* **Task requirements**: Go through the entries below and pick out every line with "agent".

• • •

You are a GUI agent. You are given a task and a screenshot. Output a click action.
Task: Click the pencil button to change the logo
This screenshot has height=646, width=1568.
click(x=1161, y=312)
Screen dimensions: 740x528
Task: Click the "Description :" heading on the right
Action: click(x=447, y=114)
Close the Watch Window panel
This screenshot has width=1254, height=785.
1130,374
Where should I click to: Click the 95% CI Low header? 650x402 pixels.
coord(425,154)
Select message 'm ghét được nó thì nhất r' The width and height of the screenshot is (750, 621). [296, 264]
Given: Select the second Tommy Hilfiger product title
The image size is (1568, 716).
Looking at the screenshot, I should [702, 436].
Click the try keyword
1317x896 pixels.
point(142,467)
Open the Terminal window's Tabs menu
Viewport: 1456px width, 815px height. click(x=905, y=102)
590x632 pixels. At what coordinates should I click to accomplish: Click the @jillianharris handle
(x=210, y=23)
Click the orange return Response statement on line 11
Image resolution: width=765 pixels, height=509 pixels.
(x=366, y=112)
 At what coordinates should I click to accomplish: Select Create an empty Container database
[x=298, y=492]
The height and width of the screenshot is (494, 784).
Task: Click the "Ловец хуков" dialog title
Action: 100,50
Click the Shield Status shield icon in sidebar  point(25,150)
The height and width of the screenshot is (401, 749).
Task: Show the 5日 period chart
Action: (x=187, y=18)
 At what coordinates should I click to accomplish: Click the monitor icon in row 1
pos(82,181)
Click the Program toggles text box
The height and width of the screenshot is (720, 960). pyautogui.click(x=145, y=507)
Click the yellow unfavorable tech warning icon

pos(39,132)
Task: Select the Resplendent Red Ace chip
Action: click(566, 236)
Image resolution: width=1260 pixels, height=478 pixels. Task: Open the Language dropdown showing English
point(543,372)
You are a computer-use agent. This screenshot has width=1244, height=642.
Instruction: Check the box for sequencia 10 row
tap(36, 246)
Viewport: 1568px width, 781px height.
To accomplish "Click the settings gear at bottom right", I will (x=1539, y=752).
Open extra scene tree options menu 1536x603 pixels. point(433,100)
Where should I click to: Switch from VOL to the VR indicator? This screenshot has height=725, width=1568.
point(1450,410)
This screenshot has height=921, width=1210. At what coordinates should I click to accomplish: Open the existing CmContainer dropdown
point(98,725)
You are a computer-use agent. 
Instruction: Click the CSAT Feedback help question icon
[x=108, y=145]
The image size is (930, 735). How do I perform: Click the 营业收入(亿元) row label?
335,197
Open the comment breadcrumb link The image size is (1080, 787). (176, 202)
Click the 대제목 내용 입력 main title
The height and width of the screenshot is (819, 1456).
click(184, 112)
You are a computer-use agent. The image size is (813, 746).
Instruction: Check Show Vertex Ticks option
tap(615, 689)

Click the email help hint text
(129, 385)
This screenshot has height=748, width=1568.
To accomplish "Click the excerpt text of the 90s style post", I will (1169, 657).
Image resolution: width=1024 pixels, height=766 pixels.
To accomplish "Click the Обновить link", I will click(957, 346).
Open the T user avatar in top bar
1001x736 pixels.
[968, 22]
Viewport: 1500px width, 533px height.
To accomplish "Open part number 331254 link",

• • •

* **Your response**:
You are a GUI agent. You are given a task and a screenshot. Output a click action.
You are a computer-use agent. This screenshot has width=1244, height=642.
You are a computer-use agent. 
You are a computer-use agent. The image size is (813, 746).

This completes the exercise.